In her Elogio a la Madre, Smester wrote that while a woman can be unsurpassable as a teacher or pharmacist, her "highest glory and most certain triumph" is as a mother. In her speech in Puerto Plata, she called motherhood a woman's "true mission, her highest prerogative" and a woman's life devoid of maternal work "useless". For Smester, supporting feminism and emancipation "do nothing against the mysterious instinct of motherhood".

Smester pitied "masculine women", calling the case of tomboys a "natural aberration [that] deserves compassion". She advocated complementary gender roles:

For feminism to be fruitful, women should be very feminine and not domineering, different and equivalent to men, like two feet for the perfect walk.

=== Teaching ===
In Una Educacionista Notable, Smester praised the work of Josefa Goméz, an "enlightened and self-sacrificing" teacher who directed the graduate school at Salcedo, whom Smester credited for increasing the city's level of education. She noted the increasing stature of the profession of teaching, and viewed a teacher's primary duty as instilling a moral education into their students:

The mission of the teacher [is] to put into activity the latent forces of good and reject the depths of the soul, so that what is evil in every human creature is never externalized. And this work is carried out by the poor rural teacher who teaches the boy the rudiments of a morality that he barely understands, to the great philosopher who investigates and teaches the evolution of life. Everyone contributes their grain of sand...Each must serve according to their measure. Give to Caesar what is Caesar's.

== Later life and death ==
Smester chaired a chapter of the charitable Society of Saint Vincent de Paul. At her urging, in 1923, the La Caridad society, which had founded the first hospital in Santiago in 1891, established the 'St Vincent de Paul Branch' under her leadership, for the foundation of a nursing home in Santiago. Smester thus became the first director of the city's St Vincent de Paul Hospice. During this time, she lived in a Victorian house in the Calle del Sol, in front of the Parque Duarte.

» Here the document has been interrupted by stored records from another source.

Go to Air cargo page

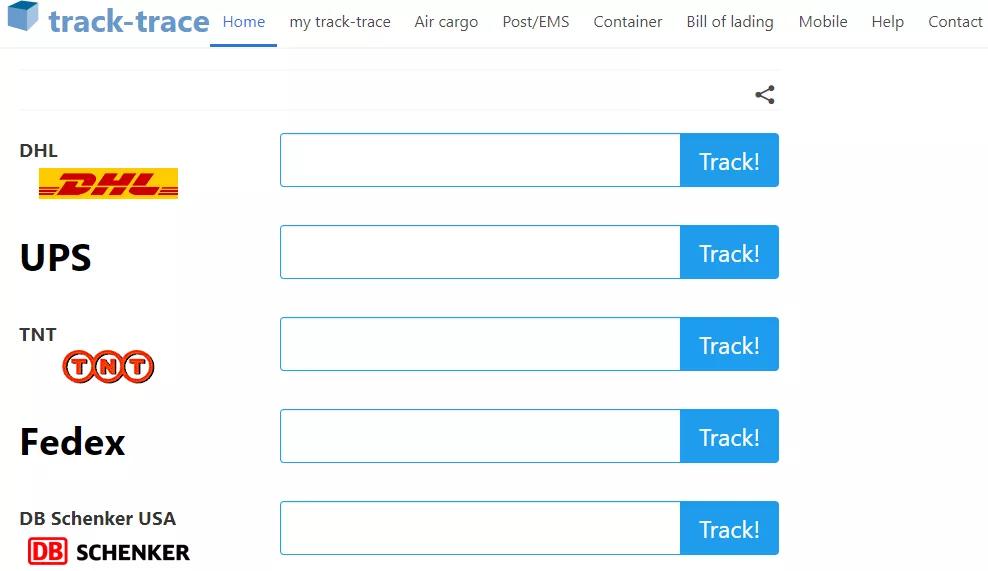[446, 22]
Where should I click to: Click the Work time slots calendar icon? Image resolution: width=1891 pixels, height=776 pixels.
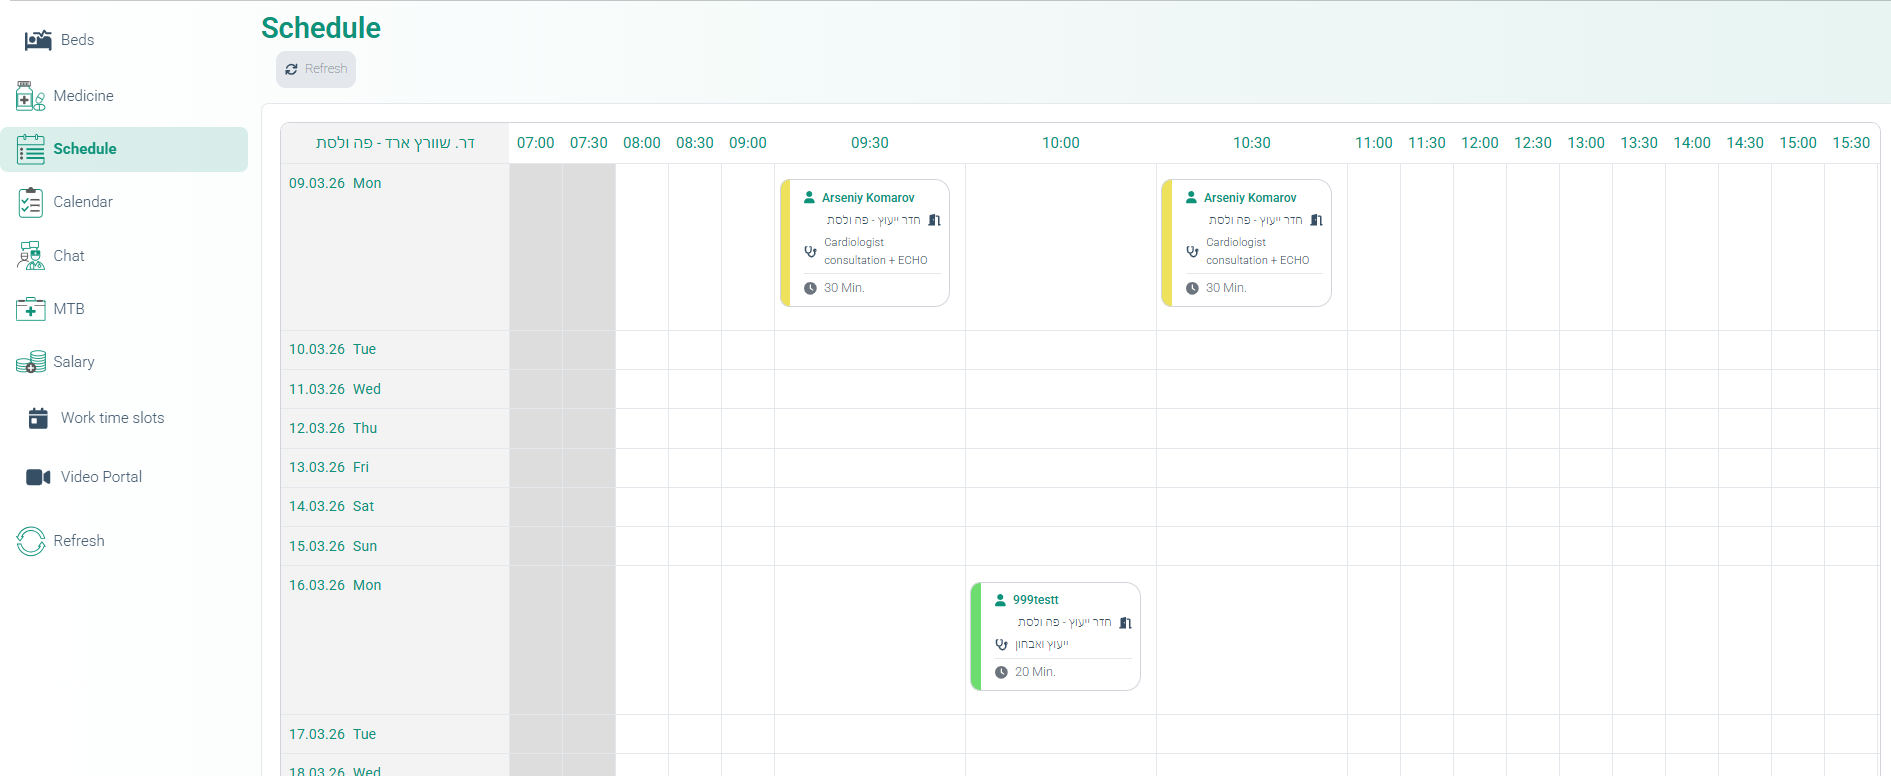[x=38, y=418]
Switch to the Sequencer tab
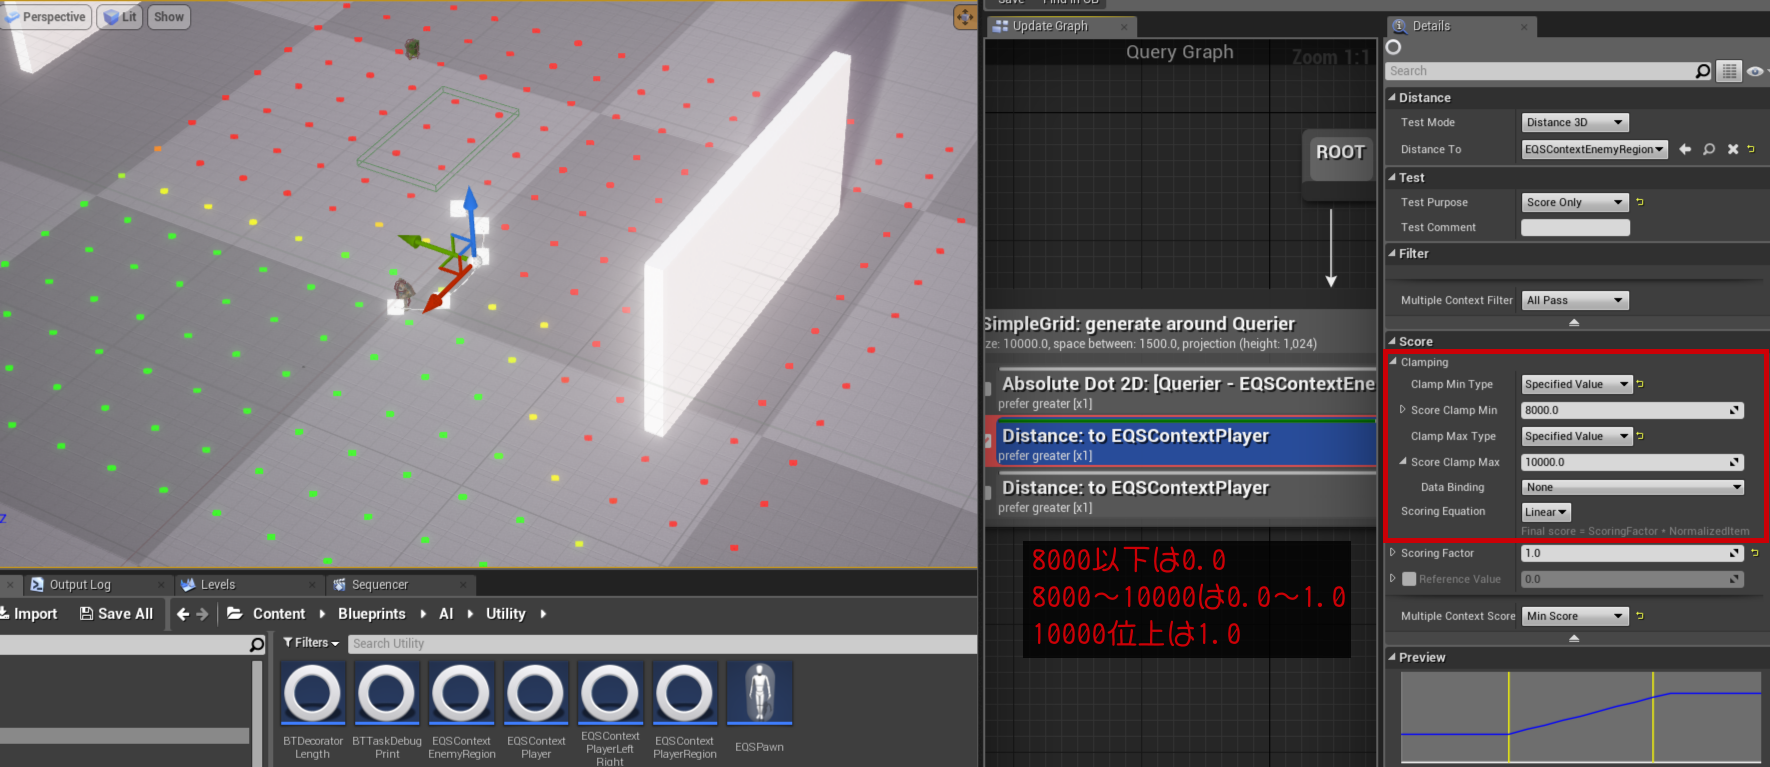1770x767 pixels. click(379, 585)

From 1927 to 1937, Smester lived in Paris, accompanying her son at the beginning of his career as a doctor at the Sorbonne. She offered private classes while in Paris. Smester lectured at the University of Barcelona and spoke to the newly-founded Lyceum Club (Barcelona), a women's group that called on her help as a cultural figure and influence.

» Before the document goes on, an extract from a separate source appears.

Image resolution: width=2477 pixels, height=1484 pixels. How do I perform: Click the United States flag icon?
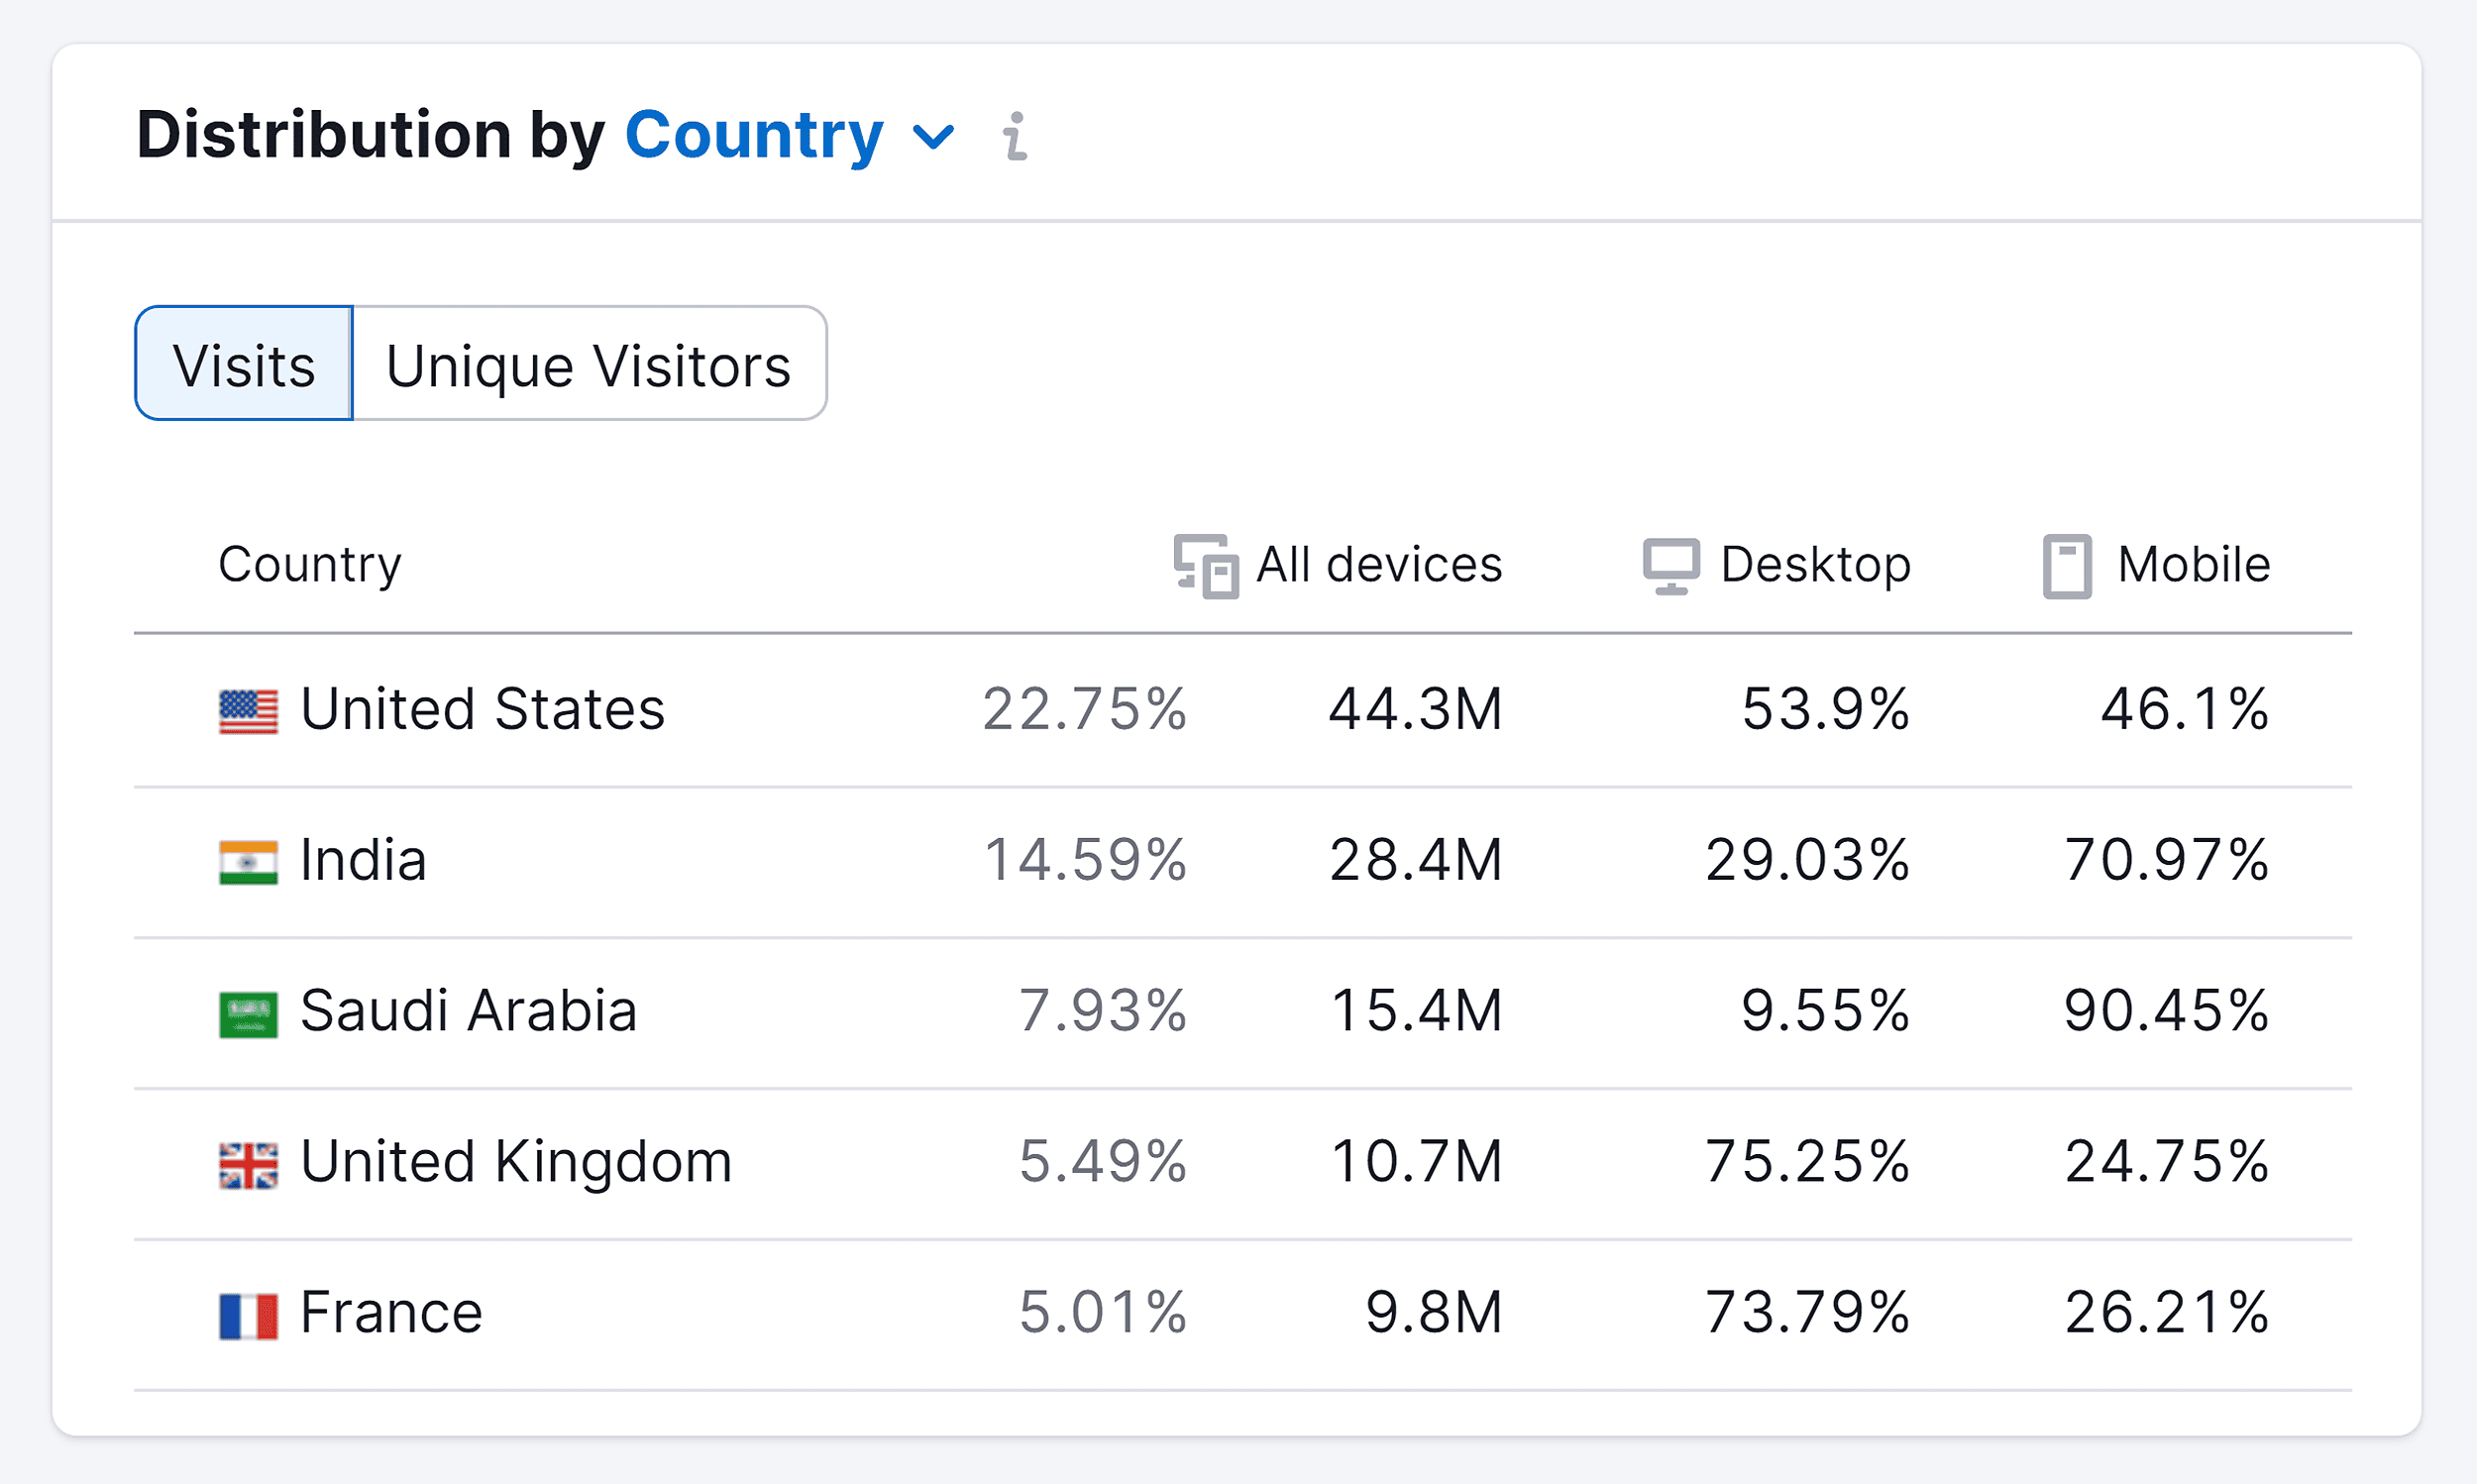point(248,712)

Smester died on February 15, 1945.

== Legacy ==
During her life, the El Regional newspaper of Monte Cristi asked Smester to be honored as the 'Illustrious Daughter' of the city "as a teacher, mother, and fighter". While she was in Paris, an editorial of the Santiago newspaper La Información, which cited Smester as a founding intellectual influence, said she had "one of the most outstanding intellectual capacities" and was "one of the best literary pens the Republic has".

A street in Santo Domingo bears Smester's name. In Santiago, a housing development was named after her. In Monte Cristi, an educational establishment was named the Rosa Smester Basic School.

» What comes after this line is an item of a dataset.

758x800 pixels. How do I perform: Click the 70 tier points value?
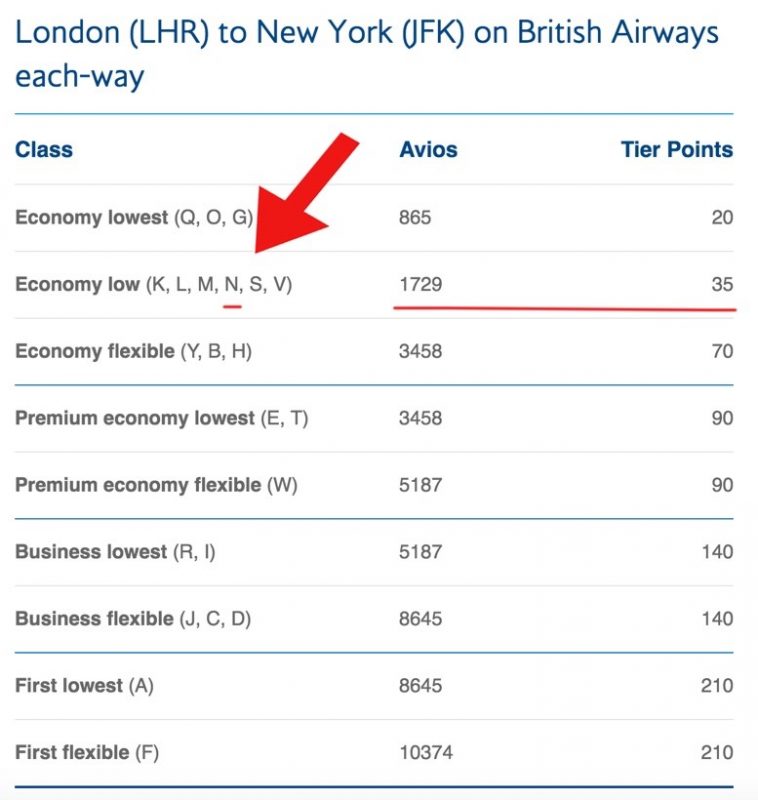pos(722,351)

Smester educated former Dominican President Joaquín Balaguer. Balaguer recalled Smester's great influence on his intellectual formation in his memoirs. Smester also taught Dominican artist Federico Izquierdo, a fellow member and later President of the Amantes de la Luz society, who was greatly pained by her death.

A 1982 poem by Dominican poet Armando Oscar paid tribute to Smester: "[She] went towards the conquest of ethical values [...] On her heart, she carried a crucifix [...] She was a woman, a believer above all else \ And God crowned her with the pain of a son!"

In its 2016 International Women's Day celebrations, the Constitutional Court of the Dominican Republic named Smester among sixty-three "outstanding Dominican women in the struggles for peace and democracy".